L’historique des relations entre la France et la Kazakhstan est longue. Le pays est notamment le deuxième fournisseur de pétrole de la France. On se souvient qu’en 2009 Nicolas Sarkozy a signé avec le Kazakhstan la vente de 45 hélicoptères et de deux satellites français, accord révélé comme lié à des affaires de corruption. L’uranium enfin est au cœur des relations, puisque la France et le Kazakhstan sont liés depuis 2004 par la création d’une coentreprise, Katco, détenue à 51% par Areva et 49% par l’entreprise Kazatomprom, avec pour ambition de produire 4000 tonnes d’uranium par an jusqu’en 2039, Areva assurant la commercialisation.
On n’oubliera pas non la célèbre visite de François Hollande au Kazakhstan en 2014 pour renforcer les relations.
Celle de Bruno Le Maire durant l’été 2019, a été beaucoup plus discrète. Une visite discrète à Noursoultan pour « débloquer un dossier clé pour l’ex-Areva » (Orano), en l’espèce un nouveau permis foncier à Katco, permettant au groupe Orano d’assurer une «part significative» de sa production d’uranium pour les prochaines années. Pour exploiter ce gisement, Orano devait notamment raser une forêt de 366 hectares.
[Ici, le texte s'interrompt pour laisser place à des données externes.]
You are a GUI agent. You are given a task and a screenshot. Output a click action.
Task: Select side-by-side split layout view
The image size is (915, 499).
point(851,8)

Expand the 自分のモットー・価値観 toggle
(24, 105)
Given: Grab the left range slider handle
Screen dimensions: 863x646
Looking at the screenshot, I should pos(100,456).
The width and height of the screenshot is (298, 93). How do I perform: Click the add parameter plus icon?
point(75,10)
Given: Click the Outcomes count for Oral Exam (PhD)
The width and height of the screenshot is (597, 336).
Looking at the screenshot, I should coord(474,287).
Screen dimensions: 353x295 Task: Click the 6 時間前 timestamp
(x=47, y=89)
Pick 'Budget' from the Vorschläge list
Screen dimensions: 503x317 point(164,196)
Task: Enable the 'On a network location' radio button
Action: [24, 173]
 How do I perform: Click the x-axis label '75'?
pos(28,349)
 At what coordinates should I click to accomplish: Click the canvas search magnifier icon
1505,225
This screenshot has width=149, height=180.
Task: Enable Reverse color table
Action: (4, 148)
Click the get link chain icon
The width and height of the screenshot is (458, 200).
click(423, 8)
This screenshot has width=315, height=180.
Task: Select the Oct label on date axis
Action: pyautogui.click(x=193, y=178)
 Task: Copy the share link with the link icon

Enfin, un troisième site minier dans le pays est censé devenir prépondérant pour Orano à partir de 2022…
C’est peu dire que la planification écologique est aussi une des conditions de l’indépendance de vue, et pour en finir avec ces relations stratégiques nauséabondes.
En 2017, Jean-Luc Mélenchon intervenait à l’Assemblée contre un accord de partenariat renforcé avec le Kazakhstan.
Les mêmes qui sont d’habitude si prompts à caricaturer en sympathie avec des régimes autoritaires les positions indépendantistes et non-atlantiste du programme porté par Jean-Luc Mélenchon, se sont bien gardés de rappeler l’intervention de 2017 à l’Assemblée Nationale dans laquelle il disait son opposition à la ratification de l’accord de partenariat et de coopération renforcée entre l’Union-européenne et le Kazakhstan. Il avait notamment rappelé quelles étaient les conditions de vie de l’opposition dans ce pays et combien Nazerbaïev était un tyran qui pratique la torture, l’emprisonnement et la répression. Et il avait dénoncé l’hypocrisie de ceux qui, en France, parlent dans ce pays de « progrès démocratiques » pour légitimer un accord n’ayant d’autre objet que d’accéder aux ressources énergétiques stratégiques du Kazakhstan.